先日、中居正広さんが自身のラジオ番組で、新しい地図(稲垣さん、草なぎさん、香取さん)の楽曲を流し、「これは売れないな」と愛情たっぷりのコメントをするひと幕がありました。岡田さんと森田さんが離婚歴のある女性と結婚したこと、二宮和也さんに同じ女性との2度目の熱愛報道があったことなど、かつてなかった状況が続いています。
もしこれらが自立心の表れによるものなら、今後もジャニーズ事務所のタレントによる結婚や退所の発表が見られるかもしれません。事務所サイドは、それに対応すべく、これまでとは異なる柔軟なマネジメントが求められていくでしょう。
今後は渋谷すばると関ジャニ∞が競合相手に
今回の主役である渋谷さんに話を戻すと、「自分の人生を懸けたい」と語っていたように、音楽と向き合う姿勢は並々ならぬものがあります。

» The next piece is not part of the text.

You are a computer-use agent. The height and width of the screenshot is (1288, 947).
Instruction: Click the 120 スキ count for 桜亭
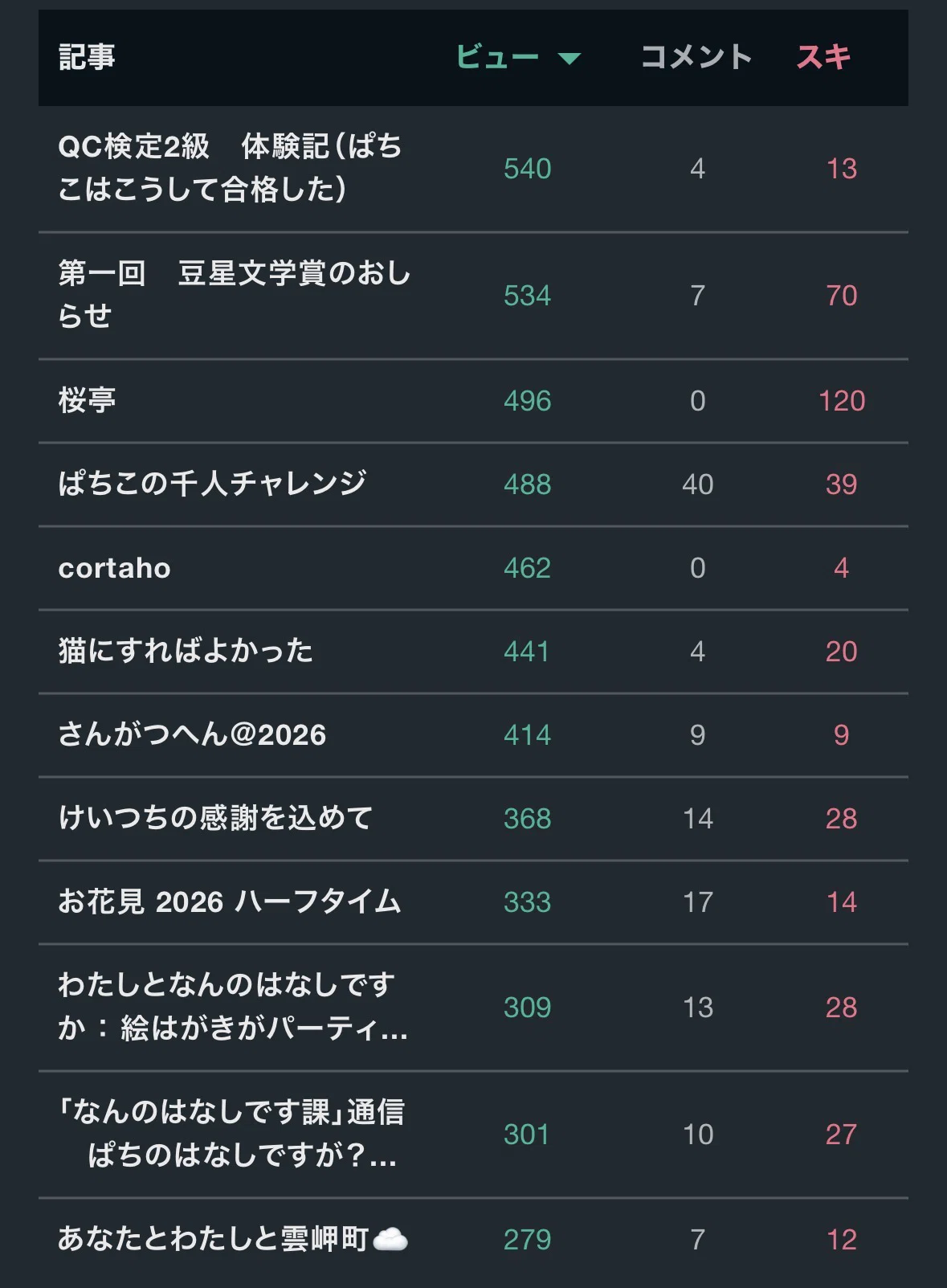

ただ、ビジネスである以上、ジャニーズ事務所が競合相手となる渋谷さんの音楽活動を妨害しないとも限りません。無情に思うかもしれませんが、これは「ビジネスパーソンが同業界で独立したとき、辞めた会社から横やりが入る」という状況と同じであり、珍しいことではないのです。
しかし、ネットの発達でタレントは衆人環視のもとに芸能活動できるようになりました。もし元所属事務所の妨害がわかったら、ファンはもちろんのこと、不特定多数の第三者が批判の声をあげてフォローしてくれるのです。応援や批判の声が可視化された時代だからこそ、タレントたちが「頑張れば何とかなるかもしれない」という勇気を得やすくなっているのは間違いないでしょう。
また、第三者の目線として見逃せないのは、「ジャニーズ事務所を退所した稲垣さん、草なぎさん、香取さんのほうが、残留した2人よりも自分のやりたいことをやっていて生き生きとした姿に見える」というイメージ。
決して渋谷さんがその姿に影響されたということではありませんが、一般層の目にそう見えることで、所属タレントたちの頭に「グループ脱退」「事務所を退所」という選択肢がよぎりはじめてしまうのです。事務所としては、早期のイメージ回復を図るとともに、新たなスターを作っていくマネジメントが必要でしょう。
その意味で、「脱退した渋谷さんのほうが充実している。幸せそうに見える」と思われないために、関ジャニ∞のメンバーたちは必死で頑張るはず。その頑張りを見たファンもサポート意識を強めることが予想されますし、むしろグループは今まで以上に発展する可能性を秘めているのです。